I saw this link over at TUAW, its about why Apple is successful, so naturally I had to check it out. And oh man, this has got me going all cynical and such, so I think that I am going to break a part a few things that are in this post.
First let’s start here:
So what’s the secret? Why is Apple zooming along at full speed when others are stuck in the parking lot? I think the key is, simply, fearlessness. Over and over again, they choose something that feels right and they pursue until it either succeeds or is no longer interesting. It’s intuition.
I don’t mean to be so mean, but simply NO. This is not why they are successful, I have talked about why I think they are in other posts, but here I will tell you why I don’t think this is the secret. It is not Apple that Steven is referring to as being fearless, but Steve Jobs. Perhaps he is, I don’t know. I prefer to think that he is smart, and calculated, this often is seen as being fearless because other people cannot comprehend the foresight that some have. I am not saying that these people are stupid, but rather that they care not to think hard on the subject.
Companies cannot be fearless, otherwise they go broke. Plain and simple. They have to be calculated in the risks that they take, if they weren’t there stock price would suck, and so would the bottom line, and their products.
I don’t think Apple had any idea if selling TV shows on iTunes was going to work, but they didn’t seem to worry too much about it. They released a video-capable iPod, some video content, and let things come together.

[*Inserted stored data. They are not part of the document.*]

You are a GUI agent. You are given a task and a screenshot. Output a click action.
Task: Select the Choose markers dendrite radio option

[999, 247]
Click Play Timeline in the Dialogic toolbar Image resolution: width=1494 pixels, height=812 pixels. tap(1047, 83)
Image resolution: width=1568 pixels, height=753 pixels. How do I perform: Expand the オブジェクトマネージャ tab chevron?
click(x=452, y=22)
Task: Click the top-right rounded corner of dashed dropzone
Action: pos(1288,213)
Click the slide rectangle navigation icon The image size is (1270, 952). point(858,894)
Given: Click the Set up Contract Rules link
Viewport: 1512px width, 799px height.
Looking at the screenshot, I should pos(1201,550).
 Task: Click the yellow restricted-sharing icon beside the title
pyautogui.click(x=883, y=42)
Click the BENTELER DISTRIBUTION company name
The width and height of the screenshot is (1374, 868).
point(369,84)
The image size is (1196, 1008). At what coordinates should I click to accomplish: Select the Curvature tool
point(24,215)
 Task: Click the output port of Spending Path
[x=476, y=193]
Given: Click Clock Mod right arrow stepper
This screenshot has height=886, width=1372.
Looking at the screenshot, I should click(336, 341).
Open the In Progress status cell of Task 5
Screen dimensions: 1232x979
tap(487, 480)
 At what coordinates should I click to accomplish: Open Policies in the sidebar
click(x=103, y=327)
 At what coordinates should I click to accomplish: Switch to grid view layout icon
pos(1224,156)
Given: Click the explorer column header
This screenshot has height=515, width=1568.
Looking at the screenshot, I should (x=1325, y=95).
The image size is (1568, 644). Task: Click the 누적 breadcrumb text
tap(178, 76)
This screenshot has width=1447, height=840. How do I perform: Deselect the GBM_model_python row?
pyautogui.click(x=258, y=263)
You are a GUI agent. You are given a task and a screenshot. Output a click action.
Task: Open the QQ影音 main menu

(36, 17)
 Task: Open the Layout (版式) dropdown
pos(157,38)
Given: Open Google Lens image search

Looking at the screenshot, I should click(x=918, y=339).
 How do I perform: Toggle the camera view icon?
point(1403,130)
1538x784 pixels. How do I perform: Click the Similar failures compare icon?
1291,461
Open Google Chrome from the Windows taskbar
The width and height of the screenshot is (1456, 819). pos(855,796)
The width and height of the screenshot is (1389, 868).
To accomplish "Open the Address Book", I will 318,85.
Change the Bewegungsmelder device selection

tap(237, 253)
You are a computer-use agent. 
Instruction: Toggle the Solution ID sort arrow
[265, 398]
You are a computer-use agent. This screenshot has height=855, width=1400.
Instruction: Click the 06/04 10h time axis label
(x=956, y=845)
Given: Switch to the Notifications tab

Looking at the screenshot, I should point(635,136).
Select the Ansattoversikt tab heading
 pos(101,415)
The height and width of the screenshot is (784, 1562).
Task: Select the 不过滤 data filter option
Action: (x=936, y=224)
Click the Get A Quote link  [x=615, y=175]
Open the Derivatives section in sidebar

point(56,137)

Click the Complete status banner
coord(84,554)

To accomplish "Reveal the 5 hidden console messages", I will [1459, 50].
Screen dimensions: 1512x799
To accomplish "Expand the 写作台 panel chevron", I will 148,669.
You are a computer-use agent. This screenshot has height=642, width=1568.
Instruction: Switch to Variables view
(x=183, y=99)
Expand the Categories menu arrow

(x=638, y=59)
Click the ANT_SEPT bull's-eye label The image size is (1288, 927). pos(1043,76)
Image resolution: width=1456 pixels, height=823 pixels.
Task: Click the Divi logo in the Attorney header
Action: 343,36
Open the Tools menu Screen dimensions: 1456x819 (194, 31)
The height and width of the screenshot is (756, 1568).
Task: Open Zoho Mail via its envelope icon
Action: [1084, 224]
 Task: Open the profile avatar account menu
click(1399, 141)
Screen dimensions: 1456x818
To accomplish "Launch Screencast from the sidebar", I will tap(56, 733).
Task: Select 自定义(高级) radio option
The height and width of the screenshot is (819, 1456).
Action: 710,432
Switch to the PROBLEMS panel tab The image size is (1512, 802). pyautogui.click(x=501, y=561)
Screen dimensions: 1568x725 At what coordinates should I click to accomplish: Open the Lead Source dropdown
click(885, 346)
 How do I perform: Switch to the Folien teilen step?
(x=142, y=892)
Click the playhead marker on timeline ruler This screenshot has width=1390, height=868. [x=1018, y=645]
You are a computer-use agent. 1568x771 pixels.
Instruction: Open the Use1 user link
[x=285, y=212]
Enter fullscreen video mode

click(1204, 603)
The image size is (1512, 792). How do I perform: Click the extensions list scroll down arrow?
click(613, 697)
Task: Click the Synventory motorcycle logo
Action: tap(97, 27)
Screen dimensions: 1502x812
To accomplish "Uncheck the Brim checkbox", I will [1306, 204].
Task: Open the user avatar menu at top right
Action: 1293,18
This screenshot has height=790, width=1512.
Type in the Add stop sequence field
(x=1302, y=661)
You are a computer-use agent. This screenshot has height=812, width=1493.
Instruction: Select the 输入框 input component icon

What? Tell that was not typed. Ok of course they knew that TV shows would sell otherwise they would not have spent time and money on introducing them. No sane company would do this with out knowledge that they would sell. One look at blogs and bit torrent sites from the market researchers, or anybody to for that matter shows that people watch TV on their computer, and that they download it (just look at the amount of bit torrents available for TV shows).
It may be true that Apple did not know just how big this would get, but no one really can guess that (think pet rock here). Now as for the video iPod, it is the same logic as iTunes, if you release a media player, you need to make sure there is media to play on it. Apple created iTunes so that they could say their iPods can play legal ish, and same with selling videos for video iPods.
Fearlessness is what has allowed Apple to ship five major versions of Mac OS X since 2001, countless major versions of desktop apps, and engineer a complete revolution in the music industry.
Or this could be a case of good engineering, solid time tables and scheduling, generating more income streams and cash flows. Why does shipping lots of OS releases mean you are fearless?
Fearlessness allows you set aside all ideas of what people might think and focus on what feels right instinctively. Without that sort of conviction, there wouldn’t be Mac OS X, the iPod, or even the Mac.
This statement just annoys me a little. Yeah it is true it does allow you to set aside those things, but I can assure you that is not what Apple did when it made OS X or iPod or the Mac. Yes is was a large step, and a risky move, but risk is calculated, being fearless is not calculated. Being fearless is like fighting a war in lines, like the old school wars (think Red coats here), while being calculated is Shock and Awe, strategic air strikes to disable the infrastructure.
So I ask you, is Apple a Red coat? Marching into battle in a line to stand there and be shot at, knowing that some will die, or do they strategically attack and dominate the market, only killing the enemy? Being fearless sounds more like Microsoft to be than Apple. I mean MS charges into battle with half-assed attempts, and wears opponents down and sheer numbers (again think Red coats).
I could go on about what he says about Google and Apple, but I will leave it at that, I think that I have made my point.


God bless you. Realism in the face of Apple Fanboys trumpeting “Apple’s l33t feerlessnezz0r!!1″
You are correct. “Fearlessness” is a meaningless concept, meaning recklessness. I deeply admire Apple, but what makes Apple work is (a) a good product strategy (fearlessness? Er, no), and (b) an obsessive, almost paranoid focus on quality. Those are direct reflections of Steve Jobs’s personality.
These people yammering on about fearlessness seem to have little experience in the business world.
I do, however, agree that Apple does not (and should not) take focus groups too seriously. Focus groups usually lead to lowest-common-demoninator products like the Chevy Lumina (which was indeed focus-grouped), not the Mazda Miata (which was not). Doing exactly what customers tell you to do is a recipe for disaster. Customers have no idea what they want. No customer could have predicted or meaningfully asked for an iPod in the sense that we understand the iPod today. What makes the iPod fascinating and almost magical is the profound level of detail and quality it possesses. It is, after all, just a ram stick with an audio jack and a little screen.
Dude, you really needed some quotation marks.